Among the entries below, copy only the span from the line containing "Task: Tap the SODA app icon" through the line containing "This screenshot has width=459, height=440.". Do so exactly, and skip the pictures.

RECORDS SUPPLIED:
____________

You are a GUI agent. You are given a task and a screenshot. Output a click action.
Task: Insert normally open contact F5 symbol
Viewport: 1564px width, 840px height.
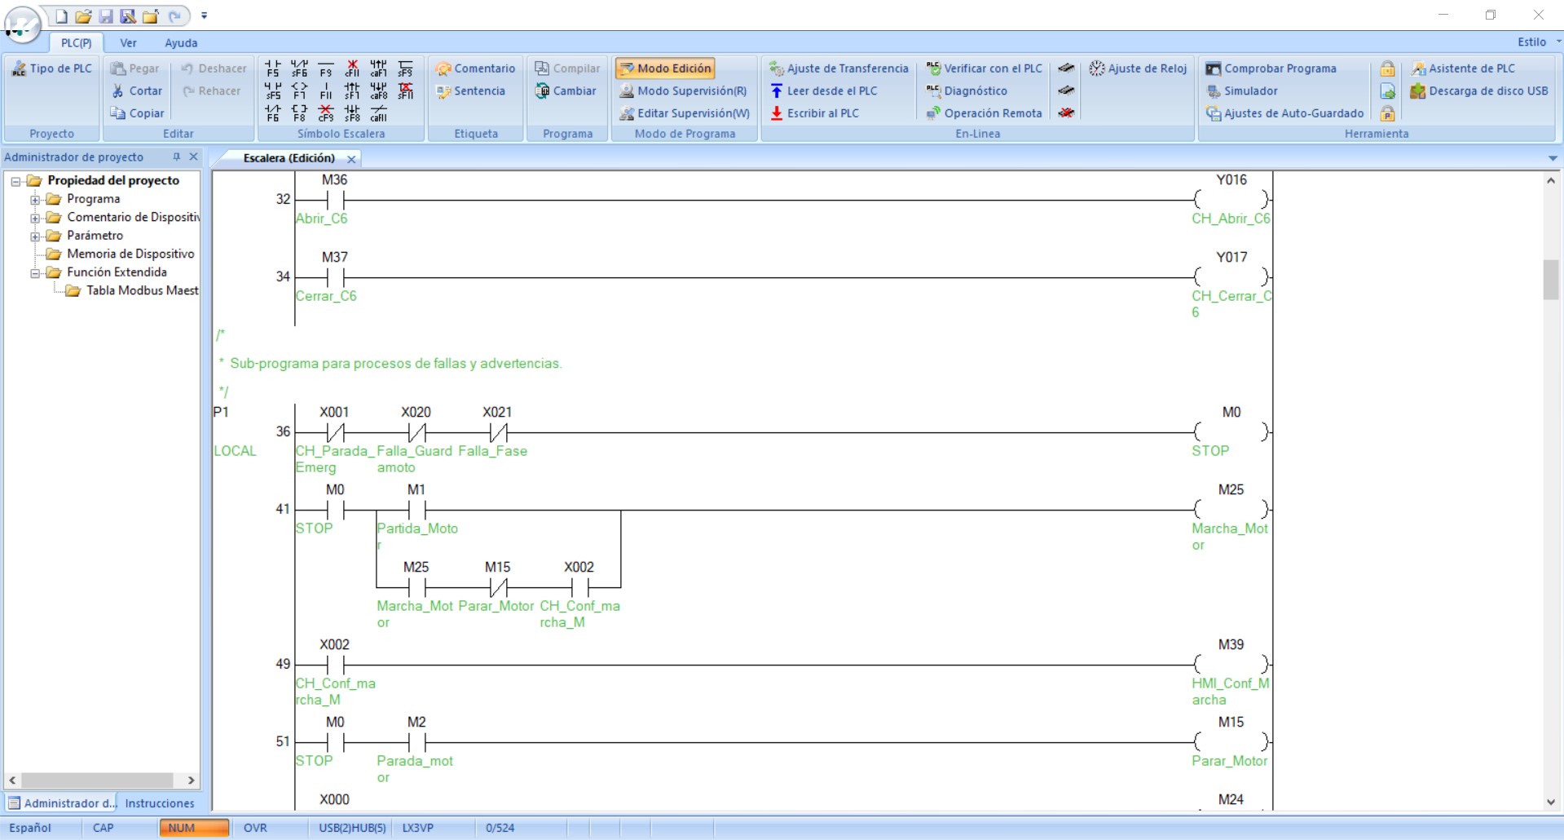273,69
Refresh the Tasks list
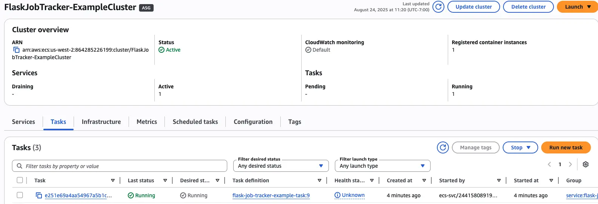 tap(443, 147)
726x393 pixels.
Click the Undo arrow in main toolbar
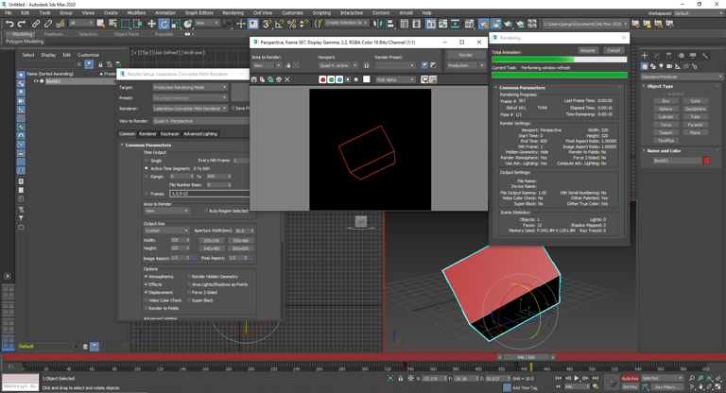(x=9, y=24)
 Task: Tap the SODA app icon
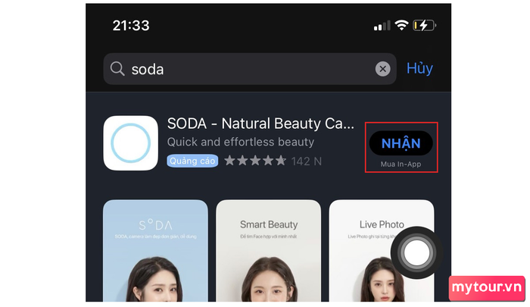pos(130,143)
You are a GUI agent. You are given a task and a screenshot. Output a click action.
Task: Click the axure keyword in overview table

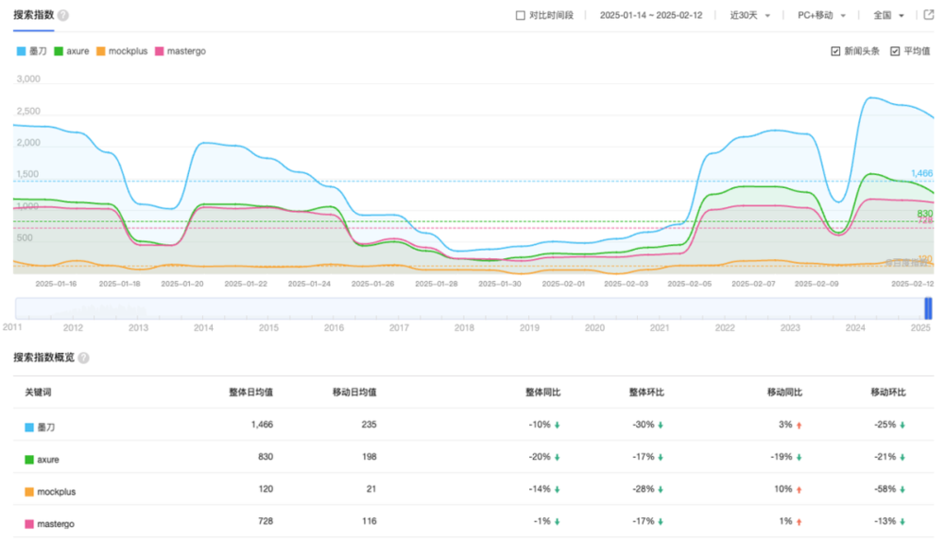(48, 459)
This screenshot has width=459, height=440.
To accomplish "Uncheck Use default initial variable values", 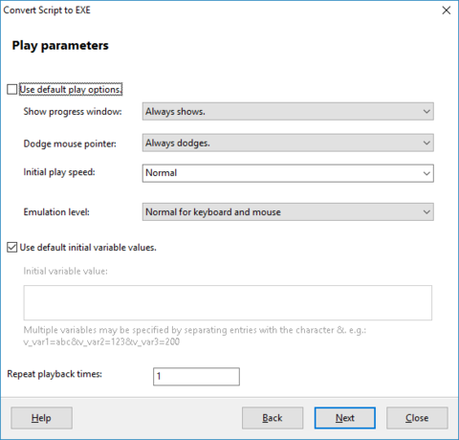I will tap(12, 248).

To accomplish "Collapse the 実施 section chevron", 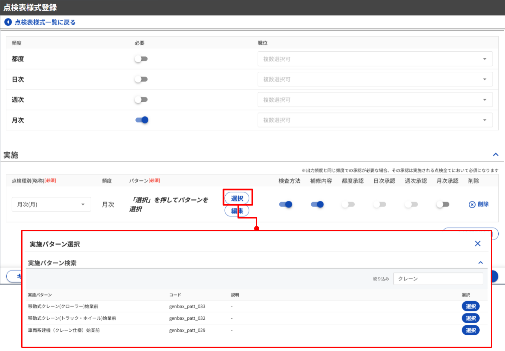I will (x=496, y=155).
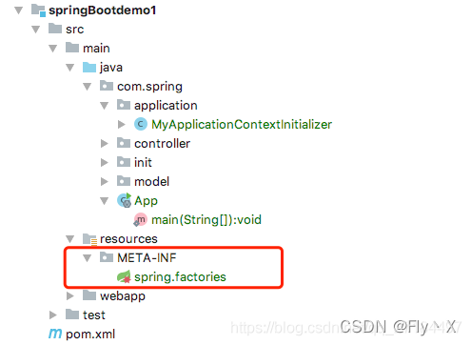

____________

RESPONSE TO THE EXERCISE:
 Task: Tap the SODA app icon
pos(130,143)
You are a GUI agent. You are given a task and a screenshot. Output a click action.
Task: Click the axure keyword in overview table

(48, 459)
This screenshot has width=459, height=440.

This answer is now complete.